Fifteenth Building Bridges Seminar: Affirming the Unity of God
Monotheism and its Complexities
Fifteenth Building Bridges Seminar: Affirming the Unity of God Video Player
Showing the Fifteenth Building Bridges Seminar: Affirming the Unity of God - Monotheism and its Complexities Video
May 6-10, 2016
Location: Healy Hall Riggs Library
The fifteenth Building Bridges Seminar, chaired by Professor Daniel A. Madigan, S.J., was held at Georgetown University in Washington, D.C., and the Airlie Center in Warrenton, Virginia. On the first afternoon, a public panel discussion on "Monotheism and Its Complexities” featured Richard Bauckham, Asma Afsaruddin, Christoph Schwöbel, and Sajjad Rizvi providing an overview of the issues the seminar would entertain. Daniel Madigan, S.J., moderated the conversation.

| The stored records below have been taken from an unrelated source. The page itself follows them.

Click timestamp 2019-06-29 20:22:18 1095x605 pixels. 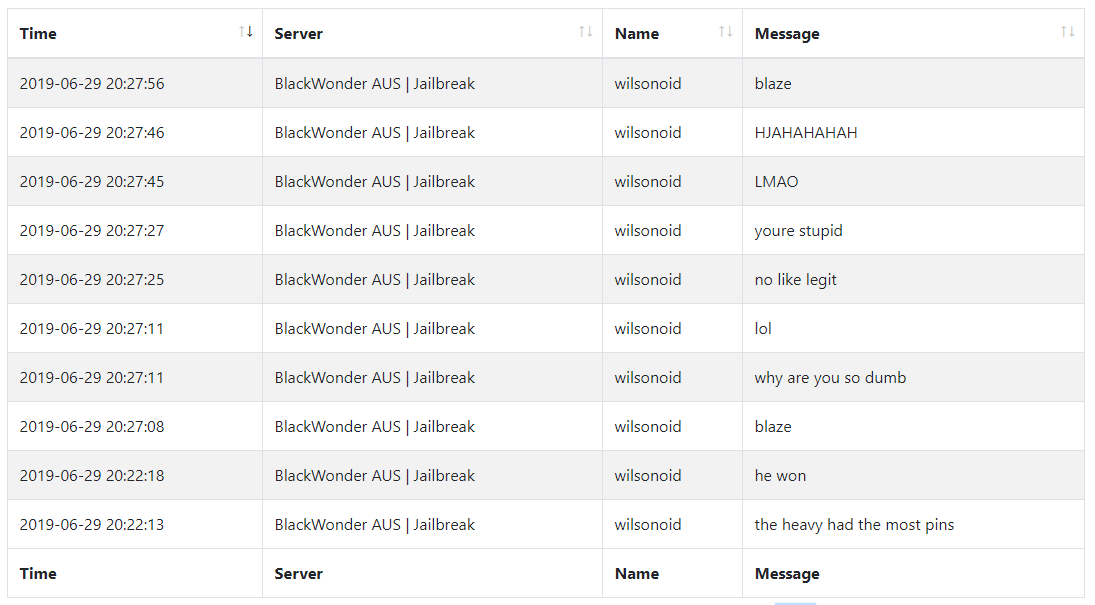pyautogui.click(x=92, y=476)

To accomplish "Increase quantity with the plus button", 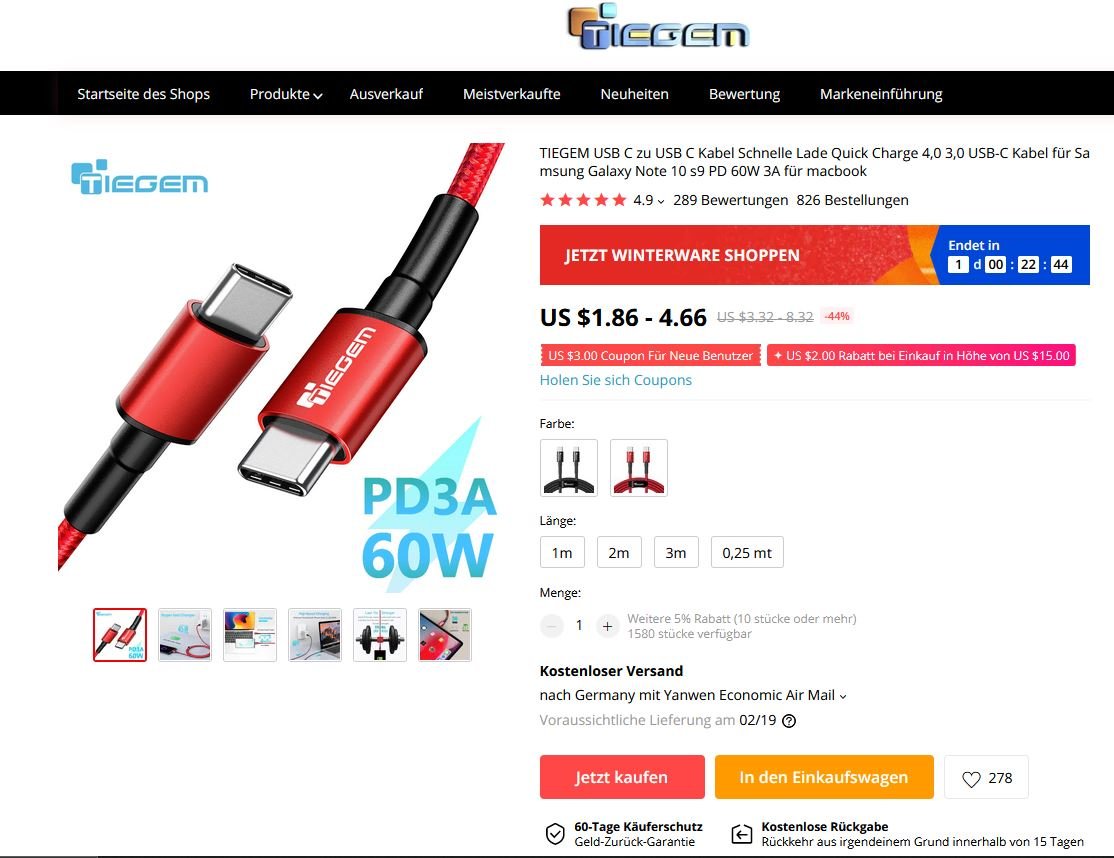I will [x=607, y=626].
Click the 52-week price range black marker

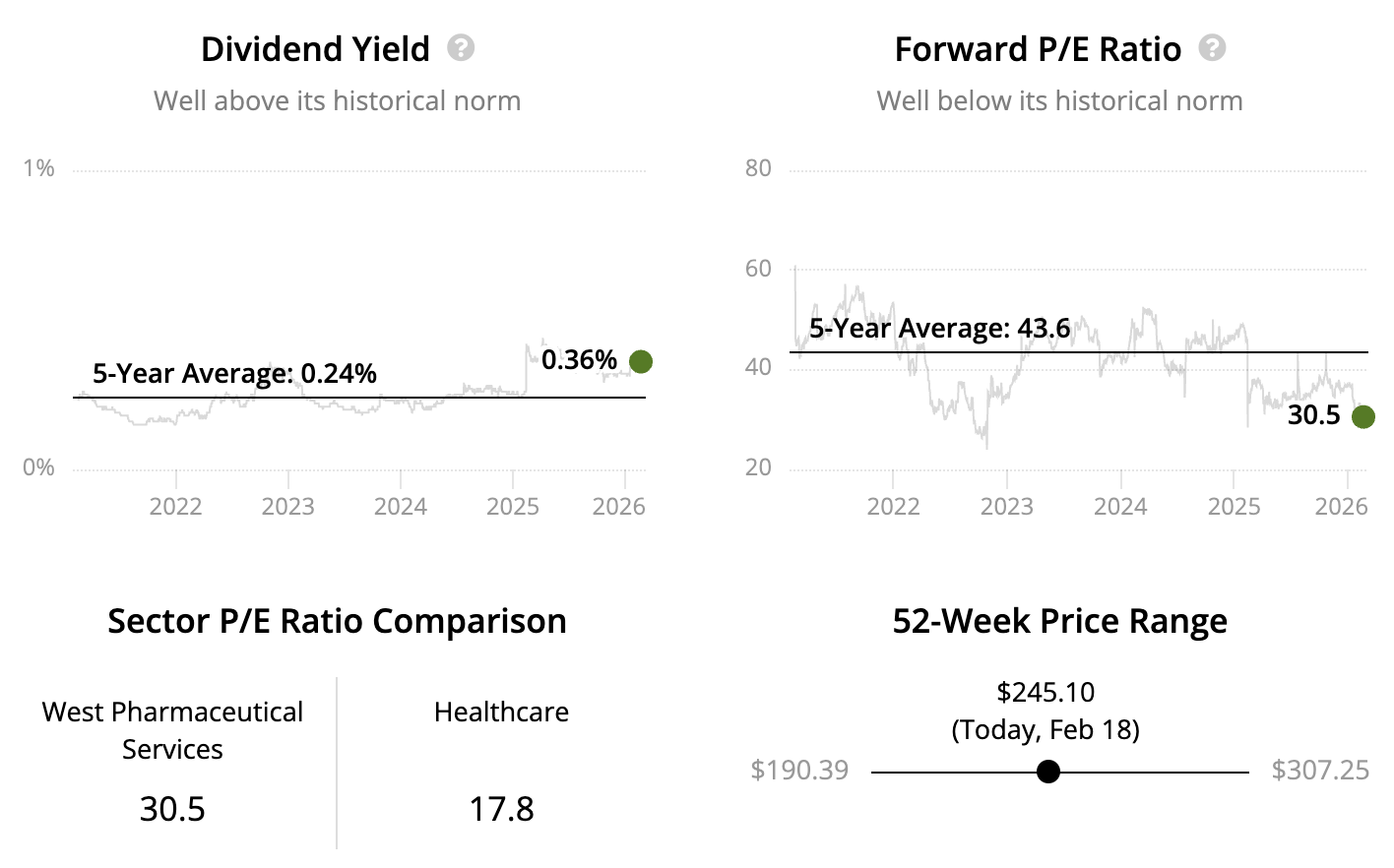pyautogui.click(x=1048, y=772)
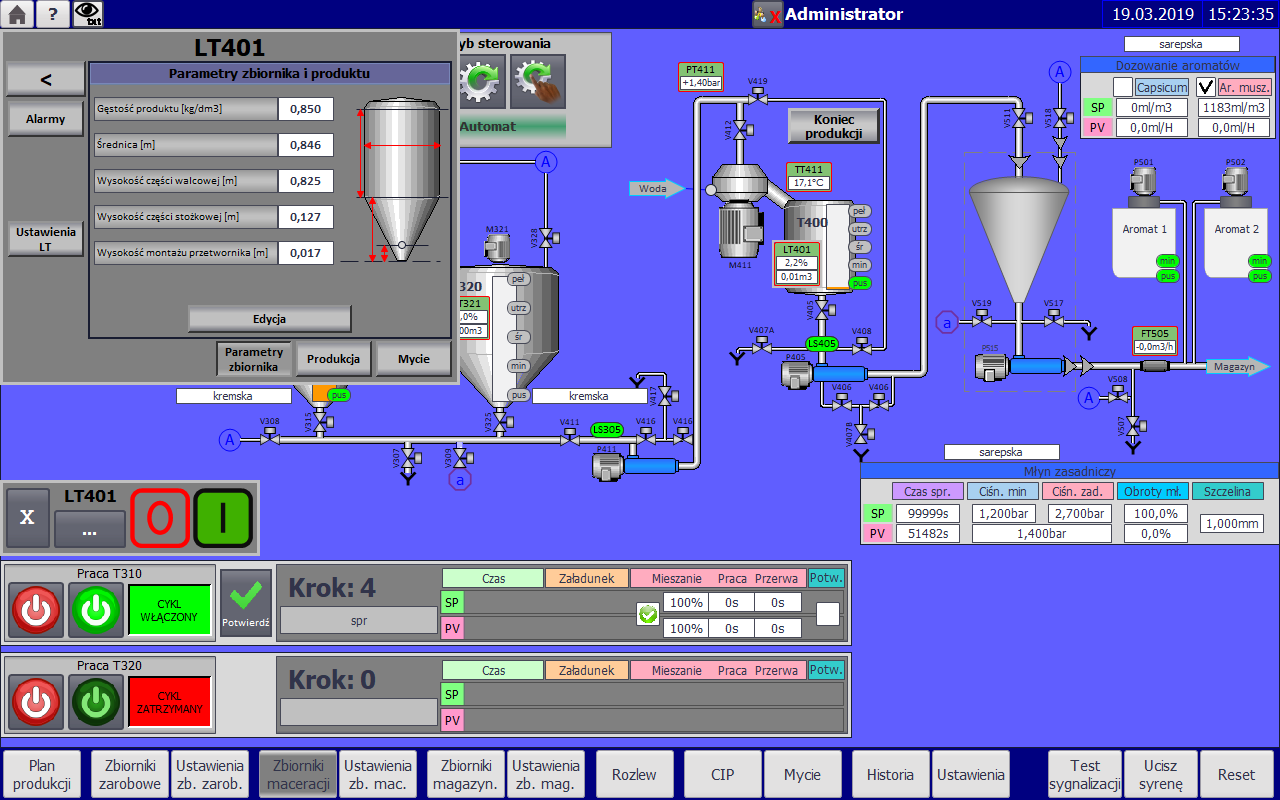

During the succeeding three days, selected texts from the Bible, the Qur’an and hadith, the Christian tradition, and the Islamic tradition were studied in plenary and small group sessions. Each morning, the day’s theme and texts were introduced by a lecturer and a respondent. Thus Richard Bauckham spoke on “Worship of the one God in the Biblical witness and the complexities it raises,” with Maria Massi Dakake responding; Asma Afsaruddin on “The affirmation of God’s unity and unicity in Qur’an and hadith and the questions it poses,” with Sidney Griffith responding; Christoph Schwöbel, on “Grappling with the unity question in the elaboration of Christian doctrine,” with Martin Nguyen responding; and Sajjad Rizvi, on “Safeguarding tawhid in the elaboration of the Islamic tradition,” with Janet Soskice responding.
The 2016 seminar’s topic, “Affirming the Unity of God,” was perhaps the most central and challenging theological theme that Christian-Muslim dialogue has to address. In previous years, Building Bridges considered subjects such as prayer, justice and rights, religion and science, death and the afterlife, which can be addressed by each tradition almost in isolation from the other. However, on the question of monotheism, Muslims and Christians have been directly and forcefully engaged with one another from the beginning of the Islamic tradition in the Qur’an.